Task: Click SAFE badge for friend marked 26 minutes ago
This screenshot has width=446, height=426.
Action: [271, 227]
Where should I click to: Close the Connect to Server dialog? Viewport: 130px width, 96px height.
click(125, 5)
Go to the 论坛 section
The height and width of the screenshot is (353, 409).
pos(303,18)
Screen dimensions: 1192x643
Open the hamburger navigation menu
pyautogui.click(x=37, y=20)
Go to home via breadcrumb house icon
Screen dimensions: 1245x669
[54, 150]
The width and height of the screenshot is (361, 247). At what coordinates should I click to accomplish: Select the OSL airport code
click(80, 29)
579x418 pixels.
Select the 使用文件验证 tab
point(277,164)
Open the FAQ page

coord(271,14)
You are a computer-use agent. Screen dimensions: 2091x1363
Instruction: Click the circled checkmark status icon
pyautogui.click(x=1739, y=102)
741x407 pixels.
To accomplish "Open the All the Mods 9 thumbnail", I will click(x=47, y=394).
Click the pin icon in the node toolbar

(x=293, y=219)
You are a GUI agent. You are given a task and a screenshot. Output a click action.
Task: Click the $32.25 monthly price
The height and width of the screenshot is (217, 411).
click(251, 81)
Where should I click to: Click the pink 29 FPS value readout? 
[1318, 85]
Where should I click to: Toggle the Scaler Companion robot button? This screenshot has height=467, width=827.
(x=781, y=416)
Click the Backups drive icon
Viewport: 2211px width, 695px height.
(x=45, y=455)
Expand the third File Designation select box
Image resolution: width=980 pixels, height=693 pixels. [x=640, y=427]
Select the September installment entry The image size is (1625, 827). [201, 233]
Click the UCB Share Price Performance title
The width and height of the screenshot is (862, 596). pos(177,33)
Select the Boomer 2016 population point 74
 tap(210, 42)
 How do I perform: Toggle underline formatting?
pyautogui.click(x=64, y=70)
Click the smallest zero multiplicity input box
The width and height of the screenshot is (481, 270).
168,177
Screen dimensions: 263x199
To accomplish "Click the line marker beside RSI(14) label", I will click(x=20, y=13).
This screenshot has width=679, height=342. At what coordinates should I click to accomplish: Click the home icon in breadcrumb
==========
## Task brief
Which lines above contain the word "screenshot", matching case exactly? Pick them out and copy each one in full.

## The output
This screenshot has width=446, height=426.
The height and width of the screenshot is (353, 409).
The width and height of the screenshot is (361, 247). At what coordinates should I click to accomplish: Select the OSL airport code
You are a GUI agent. You are given a task and a screenshot. Output a click action.
The height and width of the screenshot is (217, 411).
Where should I click to: Toggle the Scaler Companion robot button? This screenshot has height=467, width=827.
The width and height of the screenshot is (862, 596). pos(177,33)
The width and height of the screenshot is (481, 270).
This screenshot has width=679, height=342. At what coordinates should I click to accomplish: Click the home icon in breadcrumb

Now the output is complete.